Внутри было темно, только тусклое световое пятно вырисовывалось напротив дверного проема, но я скорее кожей, чем слухом, ощутил совсем рядом чужое дыхание. Здесь, без сомнения, кто-то был. Липкий пот прошиб с ног до головы. Это конец. Дыхание было ровным, даже мирным. Я всмотрелся в темные внутренности прицепа, но ничего не увидел. А потом заскочил и Петр.

Предупреждая его об опасности, я сделал страшное лицо и прижал палец к губам. Потом показал пальцем в сторону дыхания. Петр замер и тоже услышал. Кто-то будто спал. Мой спутник осторожно подсветил фонариком.

На дощатом полу действительно лежал человек и мирно сопел, свернувшись калачиком. Грязная одежда, странноватого вида короткоствольный автомат рядом.

— Да он ведь бухой, — догадался Петр.

— А кто это, наемник?

— Ну прям наемник. Те в зюзю не нажираются. То есть, нажираются, конечно, но не отсыпаются вот так. А этот наверняка перебрал да и решил подальше ото всех отдохнуть. Ну и черт с ним. Сейчас дальше двинем.

— Я больше не могу, нога…

— Вот черт, блин.
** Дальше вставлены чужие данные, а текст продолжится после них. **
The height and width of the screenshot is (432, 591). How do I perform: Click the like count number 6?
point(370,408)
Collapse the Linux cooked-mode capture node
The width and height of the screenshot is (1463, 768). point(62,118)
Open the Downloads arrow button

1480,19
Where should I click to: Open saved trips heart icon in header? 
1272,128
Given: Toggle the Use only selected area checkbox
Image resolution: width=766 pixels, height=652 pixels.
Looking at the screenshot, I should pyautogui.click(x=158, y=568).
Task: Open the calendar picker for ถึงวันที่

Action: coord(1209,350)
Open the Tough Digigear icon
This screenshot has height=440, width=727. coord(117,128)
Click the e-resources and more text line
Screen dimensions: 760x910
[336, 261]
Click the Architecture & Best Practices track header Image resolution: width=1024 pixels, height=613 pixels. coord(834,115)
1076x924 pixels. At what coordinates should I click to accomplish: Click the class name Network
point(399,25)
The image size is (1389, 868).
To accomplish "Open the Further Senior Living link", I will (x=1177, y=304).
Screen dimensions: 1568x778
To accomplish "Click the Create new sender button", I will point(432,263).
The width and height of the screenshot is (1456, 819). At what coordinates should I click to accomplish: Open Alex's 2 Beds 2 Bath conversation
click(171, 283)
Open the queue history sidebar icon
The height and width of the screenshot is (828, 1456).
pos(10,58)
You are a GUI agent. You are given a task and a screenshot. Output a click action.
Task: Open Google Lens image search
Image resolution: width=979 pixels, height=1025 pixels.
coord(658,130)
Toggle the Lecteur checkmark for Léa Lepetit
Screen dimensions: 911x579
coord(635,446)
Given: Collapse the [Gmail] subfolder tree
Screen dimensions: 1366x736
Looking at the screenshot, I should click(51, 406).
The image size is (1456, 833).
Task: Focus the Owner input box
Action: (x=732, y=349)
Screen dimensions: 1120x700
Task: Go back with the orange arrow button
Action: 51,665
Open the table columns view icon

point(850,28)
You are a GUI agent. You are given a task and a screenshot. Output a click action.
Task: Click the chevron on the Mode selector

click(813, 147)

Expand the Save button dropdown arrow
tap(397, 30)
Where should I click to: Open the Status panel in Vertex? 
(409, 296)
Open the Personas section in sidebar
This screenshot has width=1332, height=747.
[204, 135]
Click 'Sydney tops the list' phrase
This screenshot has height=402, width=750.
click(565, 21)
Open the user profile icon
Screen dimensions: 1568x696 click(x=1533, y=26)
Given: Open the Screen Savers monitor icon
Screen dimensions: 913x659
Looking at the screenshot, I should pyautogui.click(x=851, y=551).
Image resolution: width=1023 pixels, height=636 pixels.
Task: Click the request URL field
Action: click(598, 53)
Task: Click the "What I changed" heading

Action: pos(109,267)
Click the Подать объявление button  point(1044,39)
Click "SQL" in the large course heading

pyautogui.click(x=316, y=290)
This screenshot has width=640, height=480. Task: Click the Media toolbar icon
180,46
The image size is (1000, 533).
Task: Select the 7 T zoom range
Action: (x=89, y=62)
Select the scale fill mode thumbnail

И угораздило тебя с твоей гребаной ногой. Если б не ты, я б давно на Кордоне сидел.

— До утра, может, не проснется?

— Ага, как же. А ну как через минуту оклемается. Шум поднимет, тогда нас точно накроют.

— А что ж делать-то?

— Как хочешь, а я вот так сонного не могу… Делай сам.

Что я должен был делать сам, не требовало объяснений.

— Только без шума, заорет — я ноги делаю, а ты уж сам как хочешь. Твой косяк.

Спящий лежал на боку, но укрылся с головой каким-то тряпьем, так что оприходовать нужно было четко и сразу. Я понял, что не имею абсолютно никакого желания делать это, и напрасно настраивал себя на то состояние, которое ощутил утром, при виде спящего Танкиста. К тому же, рядом был Петр, а перед ним выкушивать язык не станешь… Удовольствия мало, предстояла просто работа.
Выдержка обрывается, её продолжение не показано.